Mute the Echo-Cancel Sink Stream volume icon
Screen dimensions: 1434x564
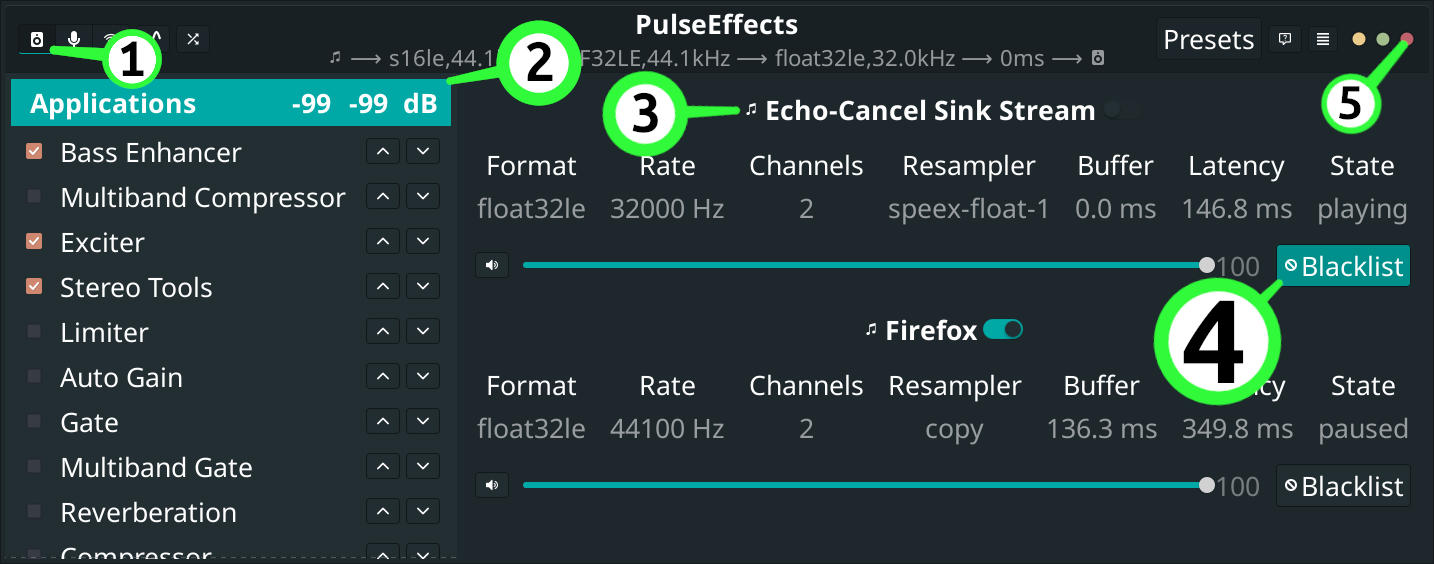492,266
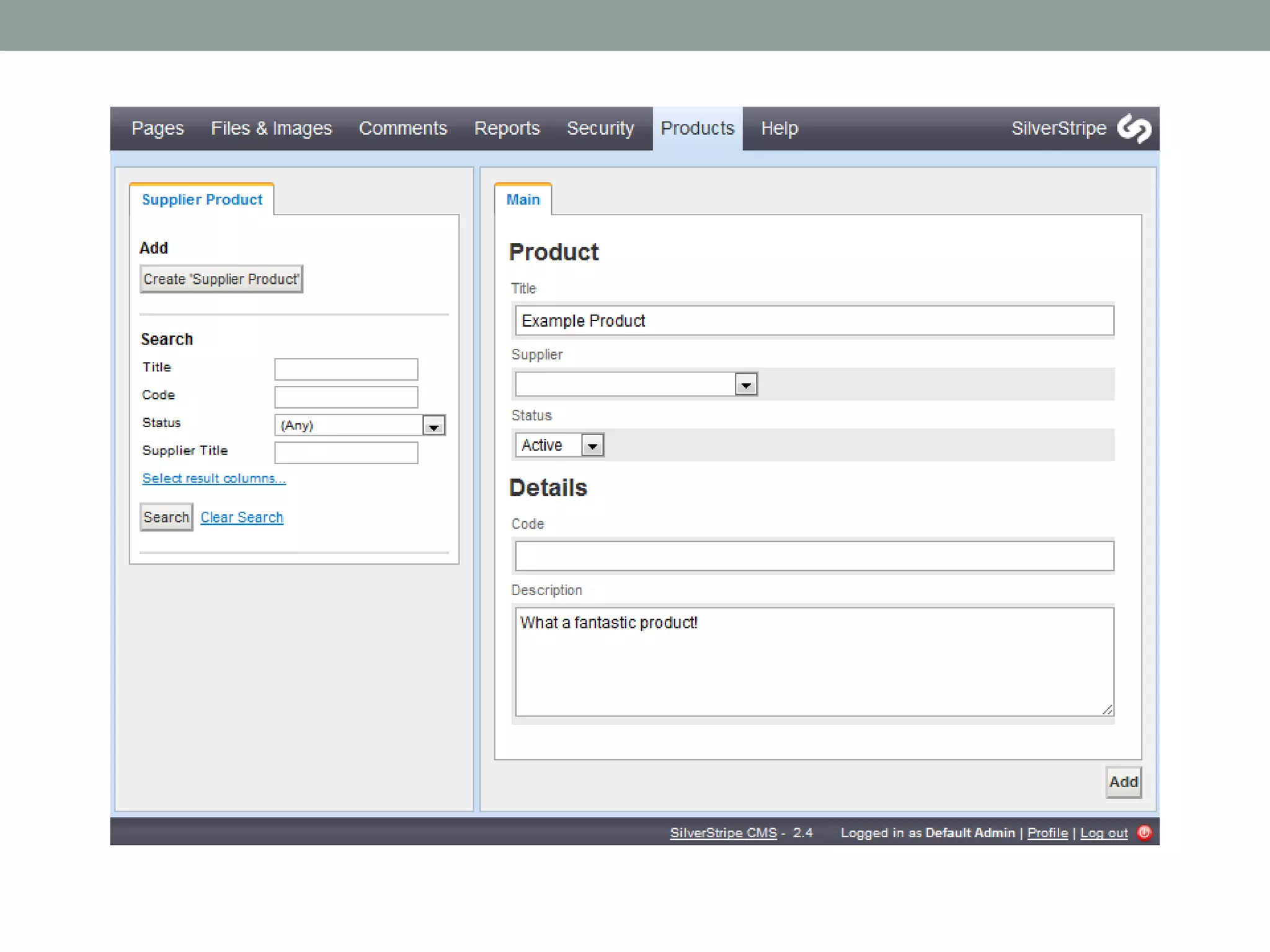Viewport: 1270px width, 952px height.
Task: Click the red logout power icon
Action: pyautogui.click(x=1144, y=832)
++++++++++
*Instructions for the task*. Return each line of the listing above that contains the word "icon".

*Exercise answer*.
Mute the Echo-Cancel Sink Stream volume icon
Task: Click the red logout power icon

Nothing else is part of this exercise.